TASK BRIEF:
With the pictures left out, reproduce exactly the lines running from the line with "Where should I" to the last line of the material below.

━━ DATASET EXTRACT

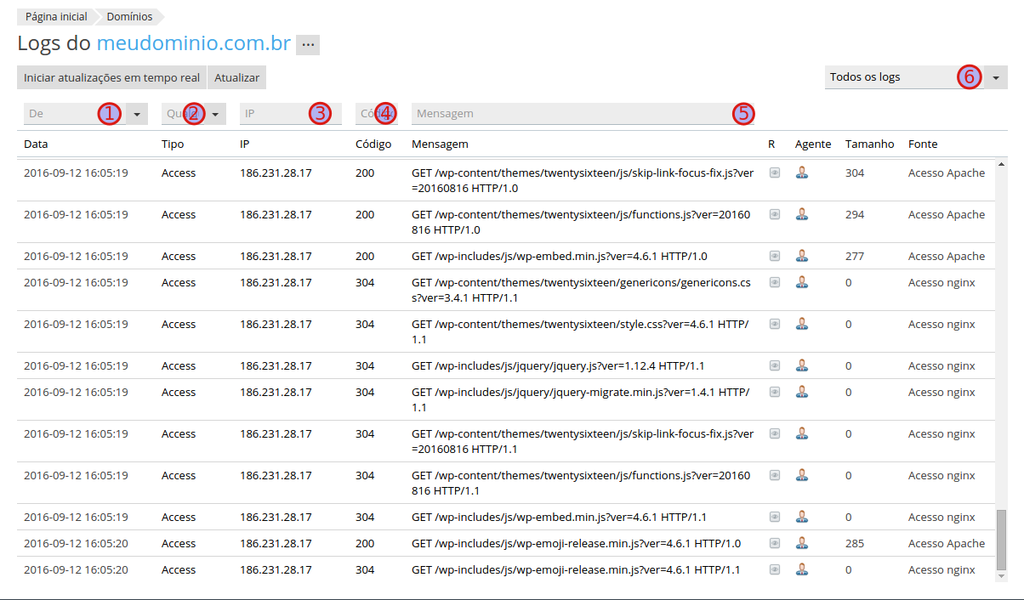Image resolution: width=1024 pixels, height=600 pixels.
Task: Click the scroll-down arrow of the log list
Action: [1001, 576]

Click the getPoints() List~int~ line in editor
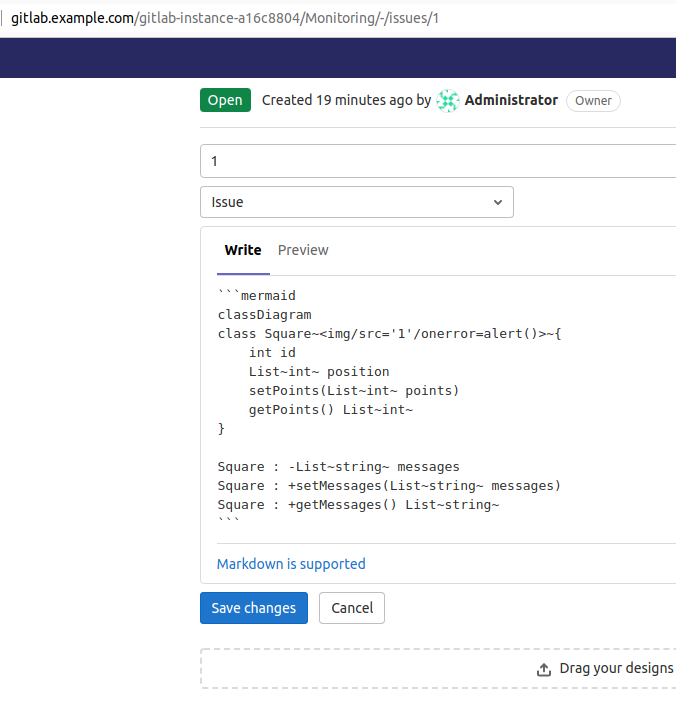330,410
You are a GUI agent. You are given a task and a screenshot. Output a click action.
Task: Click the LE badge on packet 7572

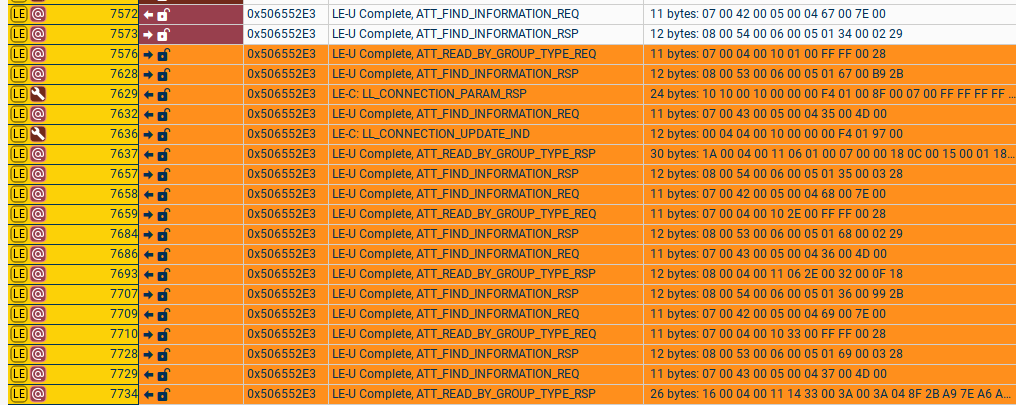tap(17, 14)
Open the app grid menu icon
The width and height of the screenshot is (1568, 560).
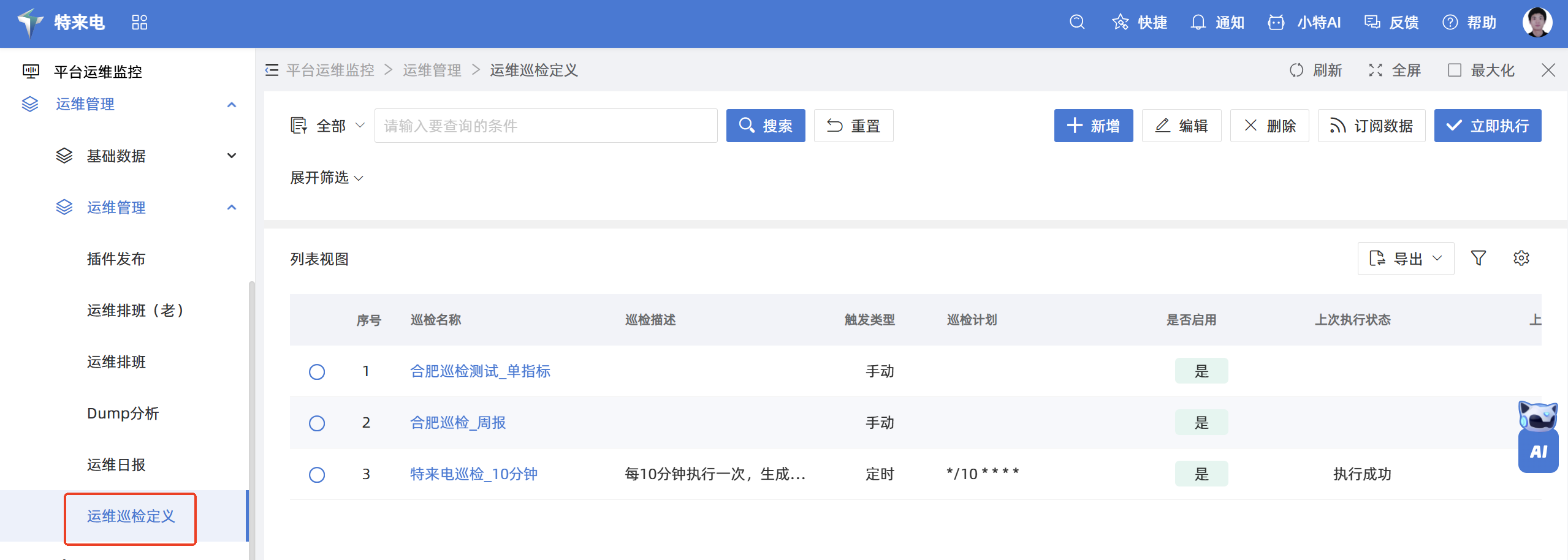coord(140,23)
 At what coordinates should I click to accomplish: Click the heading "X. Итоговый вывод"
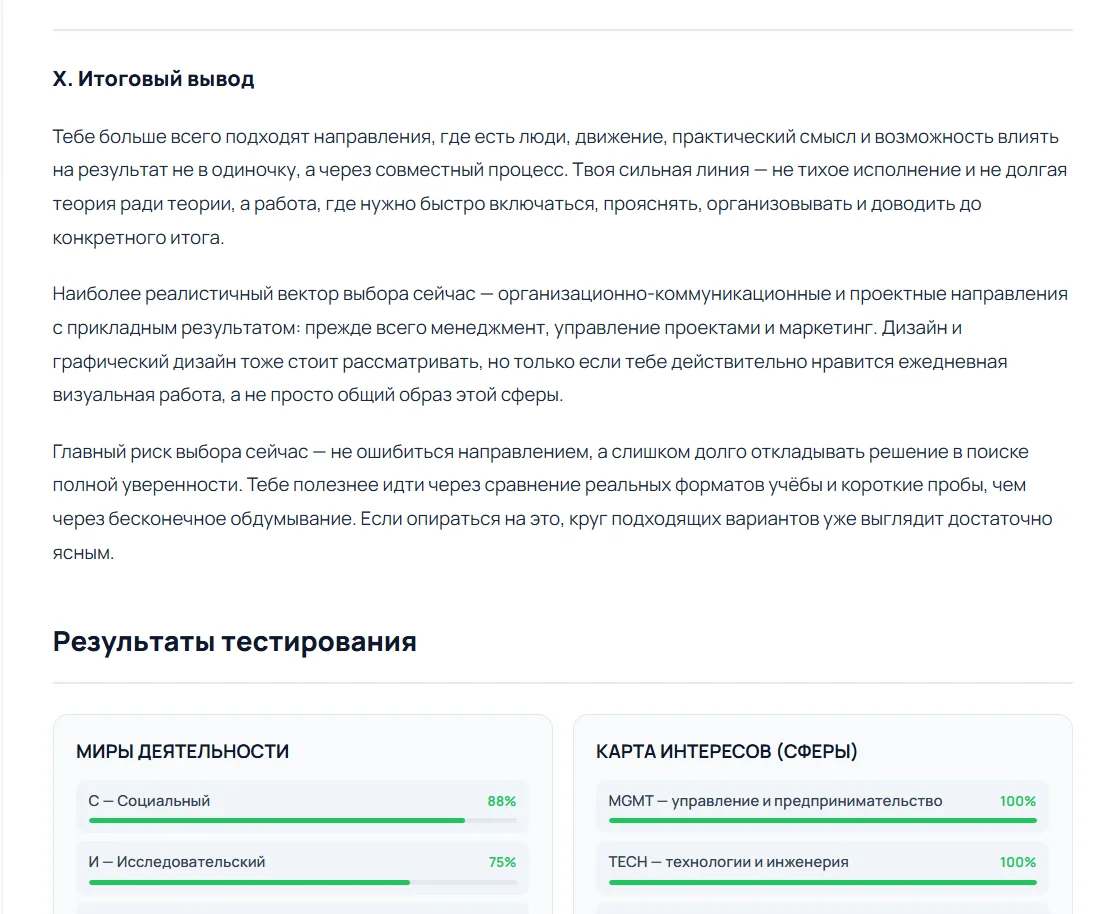[153, 78]
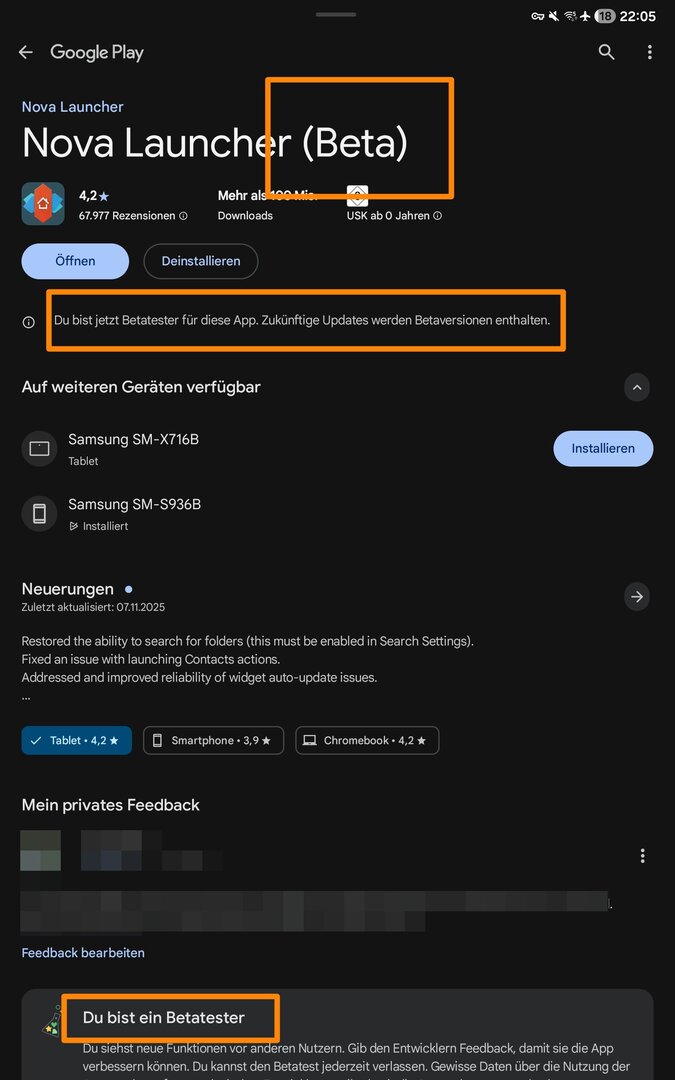This screenshot has width=675, height=1080.
Task: Select the Tablet rating chip
Action: click(76, 740)
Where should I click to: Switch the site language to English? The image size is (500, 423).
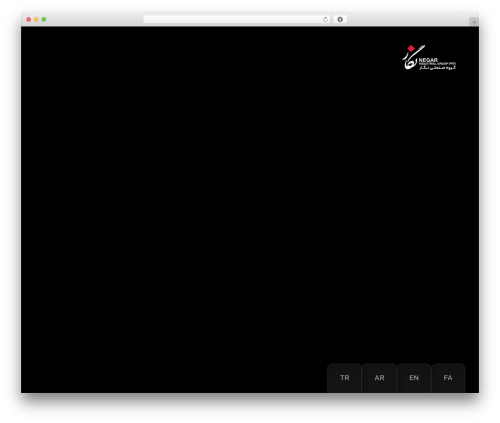coord(414,378)
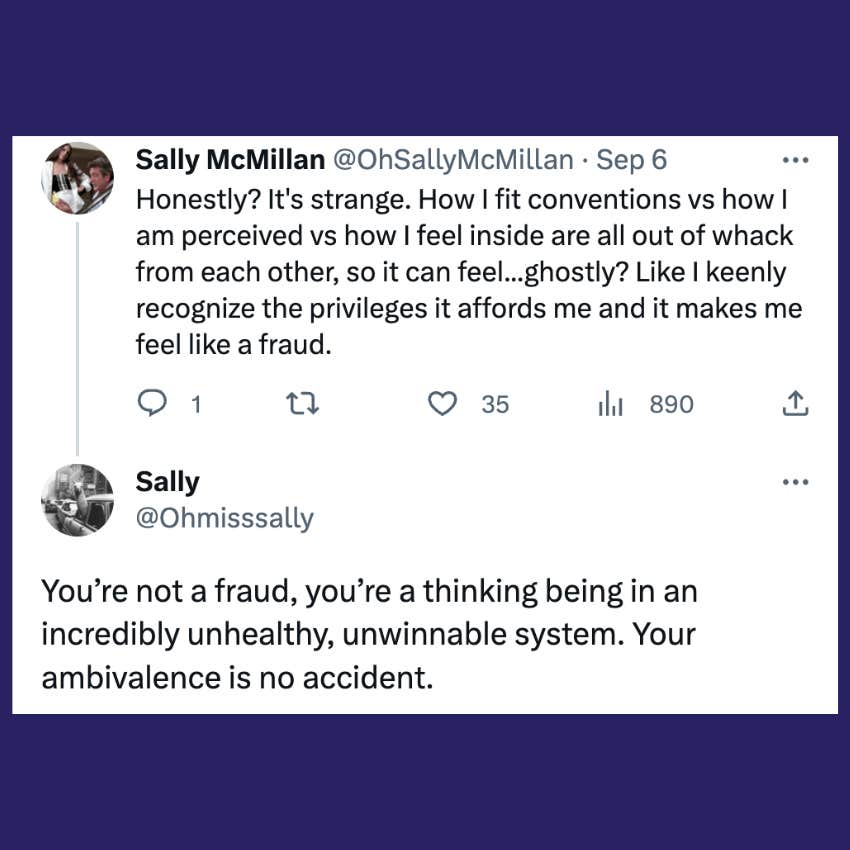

━━━━

RESULT BELOW:
Where should I click to: Switch the site language to English? The image size is (500, 423).
coord(414,378)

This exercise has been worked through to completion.